▶ _Set problem_
Quote word for word the lines below that run from the one containing "Click the question mark" to the one containing "Open the Trace", including both of those lines.

▶ _Data records_
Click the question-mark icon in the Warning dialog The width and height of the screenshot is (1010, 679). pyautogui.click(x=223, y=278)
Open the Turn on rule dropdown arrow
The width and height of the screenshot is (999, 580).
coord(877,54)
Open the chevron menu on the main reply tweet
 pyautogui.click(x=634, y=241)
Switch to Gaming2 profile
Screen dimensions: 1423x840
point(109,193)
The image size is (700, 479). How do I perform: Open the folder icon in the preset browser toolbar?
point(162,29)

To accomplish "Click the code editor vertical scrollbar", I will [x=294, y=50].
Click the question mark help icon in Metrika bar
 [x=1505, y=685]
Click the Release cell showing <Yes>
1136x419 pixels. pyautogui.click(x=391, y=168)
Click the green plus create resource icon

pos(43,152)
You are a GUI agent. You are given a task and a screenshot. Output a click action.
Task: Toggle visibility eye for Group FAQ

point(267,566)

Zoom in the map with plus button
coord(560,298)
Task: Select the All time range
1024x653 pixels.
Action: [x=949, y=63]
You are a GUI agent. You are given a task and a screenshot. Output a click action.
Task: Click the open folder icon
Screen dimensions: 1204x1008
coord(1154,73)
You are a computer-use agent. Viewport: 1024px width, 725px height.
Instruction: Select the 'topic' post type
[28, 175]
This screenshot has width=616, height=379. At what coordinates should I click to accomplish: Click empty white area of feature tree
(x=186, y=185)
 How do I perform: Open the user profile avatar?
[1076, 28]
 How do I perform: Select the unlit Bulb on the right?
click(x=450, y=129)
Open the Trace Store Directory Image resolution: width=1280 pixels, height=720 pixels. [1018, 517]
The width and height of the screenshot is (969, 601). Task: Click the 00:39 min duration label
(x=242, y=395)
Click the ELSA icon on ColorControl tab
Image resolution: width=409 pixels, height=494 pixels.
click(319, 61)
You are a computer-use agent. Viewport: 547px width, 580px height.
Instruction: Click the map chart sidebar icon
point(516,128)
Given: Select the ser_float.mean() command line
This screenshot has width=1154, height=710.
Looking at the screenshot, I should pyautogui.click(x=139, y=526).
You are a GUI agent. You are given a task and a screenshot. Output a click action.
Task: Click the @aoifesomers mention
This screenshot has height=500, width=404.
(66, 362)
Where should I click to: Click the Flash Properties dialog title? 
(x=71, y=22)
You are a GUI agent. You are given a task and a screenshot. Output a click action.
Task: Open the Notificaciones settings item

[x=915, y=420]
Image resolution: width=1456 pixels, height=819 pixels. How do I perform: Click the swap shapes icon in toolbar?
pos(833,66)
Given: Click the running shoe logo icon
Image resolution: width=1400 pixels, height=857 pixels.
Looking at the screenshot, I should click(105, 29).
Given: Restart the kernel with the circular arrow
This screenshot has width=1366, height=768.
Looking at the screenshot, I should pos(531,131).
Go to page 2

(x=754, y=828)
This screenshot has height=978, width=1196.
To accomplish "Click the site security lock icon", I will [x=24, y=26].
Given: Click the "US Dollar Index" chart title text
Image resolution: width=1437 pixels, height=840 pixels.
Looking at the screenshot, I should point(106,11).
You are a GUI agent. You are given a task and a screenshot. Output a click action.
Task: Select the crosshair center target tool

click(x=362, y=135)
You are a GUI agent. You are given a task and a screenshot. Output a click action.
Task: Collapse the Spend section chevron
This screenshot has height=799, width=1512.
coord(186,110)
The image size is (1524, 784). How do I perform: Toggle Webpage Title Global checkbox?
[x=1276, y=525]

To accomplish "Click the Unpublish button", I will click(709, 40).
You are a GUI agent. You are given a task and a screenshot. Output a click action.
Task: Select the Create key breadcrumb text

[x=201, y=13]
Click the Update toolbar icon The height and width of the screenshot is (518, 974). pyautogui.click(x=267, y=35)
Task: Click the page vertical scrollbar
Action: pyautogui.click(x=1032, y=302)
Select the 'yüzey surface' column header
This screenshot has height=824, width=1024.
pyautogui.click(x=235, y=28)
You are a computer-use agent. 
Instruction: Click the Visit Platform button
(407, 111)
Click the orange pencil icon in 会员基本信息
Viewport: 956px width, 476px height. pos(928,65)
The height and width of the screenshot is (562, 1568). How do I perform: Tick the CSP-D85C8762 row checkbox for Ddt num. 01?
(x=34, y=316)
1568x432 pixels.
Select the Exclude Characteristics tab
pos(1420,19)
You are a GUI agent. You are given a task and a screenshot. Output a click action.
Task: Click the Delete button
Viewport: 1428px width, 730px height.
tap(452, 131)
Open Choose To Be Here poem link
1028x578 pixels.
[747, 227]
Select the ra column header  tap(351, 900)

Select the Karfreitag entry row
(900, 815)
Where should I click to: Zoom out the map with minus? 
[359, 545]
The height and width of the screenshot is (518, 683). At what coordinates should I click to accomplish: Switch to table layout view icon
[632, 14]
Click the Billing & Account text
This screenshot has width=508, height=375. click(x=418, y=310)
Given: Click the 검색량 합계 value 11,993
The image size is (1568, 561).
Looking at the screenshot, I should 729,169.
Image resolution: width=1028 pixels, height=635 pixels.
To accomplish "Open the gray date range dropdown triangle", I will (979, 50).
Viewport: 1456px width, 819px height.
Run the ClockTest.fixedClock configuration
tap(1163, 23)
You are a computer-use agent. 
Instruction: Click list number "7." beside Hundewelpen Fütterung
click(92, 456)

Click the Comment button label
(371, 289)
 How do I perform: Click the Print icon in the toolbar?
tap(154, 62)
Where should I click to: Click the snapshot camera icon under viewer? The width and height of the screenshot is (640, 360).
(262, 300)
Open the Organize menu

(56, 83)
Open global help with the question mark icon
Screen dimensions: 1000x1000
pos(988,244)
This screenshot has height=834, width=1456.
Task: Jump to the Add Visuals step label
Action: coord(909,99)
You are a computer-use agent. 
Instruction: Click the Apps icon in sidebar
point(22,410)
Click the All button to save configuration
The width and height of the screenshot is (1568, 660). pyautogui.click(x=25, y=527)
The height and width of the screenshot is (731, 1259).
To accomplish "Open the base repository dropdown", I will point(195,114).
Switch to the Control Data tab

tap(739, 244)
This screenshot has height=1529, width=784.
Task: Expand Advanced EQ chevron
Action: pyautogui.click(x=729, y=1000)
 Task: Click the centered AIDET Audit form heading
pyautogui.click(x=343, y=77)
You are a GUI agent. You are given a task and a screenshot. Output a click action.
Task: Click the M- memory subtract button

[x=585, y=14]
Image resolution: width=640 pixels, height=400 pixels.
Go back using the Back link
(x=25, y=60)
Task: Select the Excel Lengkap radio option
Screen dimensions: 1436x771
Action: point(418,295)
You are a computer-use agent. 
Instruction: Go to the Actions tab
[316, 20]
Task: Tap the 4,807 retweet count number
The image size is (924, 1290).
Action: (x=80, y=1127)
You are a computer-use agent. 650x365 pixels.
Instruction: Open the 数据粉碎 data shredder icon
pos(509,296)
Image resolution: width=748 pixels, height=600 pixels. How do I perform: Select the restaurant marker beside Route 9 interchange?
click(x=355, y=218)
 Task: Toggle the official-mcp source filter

▶ _The output_
Click the question mark help icon in Metrika bar
 [x=1505, y=685]
Click the Release cell showing <Yes>
1136x419 pixels. pyautogui.click(x=391, y=168)
Click the green plus create resource icon

pos(43,152)
You are a GUI agent. You are given a task and a screenshot. Output a click action.
Task: Toggle visibility eye for Group FAQ

point(267,566)

Zoom in the map with plus button
coord(560,298)
Task: Select the All time range
1024x653 pixels.
Action: [x=949, y=63]
You are a GUI agent. You are given a task and a screenshot. Output a click action.
Task: Click the open folder icon
Screen dimensions: 1204x1008
coord(1154,73)
You are a computer-use agent. Viewport: 1024px width, 725px height.
Instruction: Select the 'topic' post type
[28, 175]
This screenshot has width=616, height=379. At what coordinates should I click to accomplish: Click empty white area of feature tree
(x=186, y=185)
 How do I perform: Open the user profile avatar?
[1076, 28]
 How do I perform: Select the unlit Bulb on the right?
click(x=450, y=129)
Open the Trace Store Directory Image resolution: width=1280 pixels, height=720 pixels. [1018, 517]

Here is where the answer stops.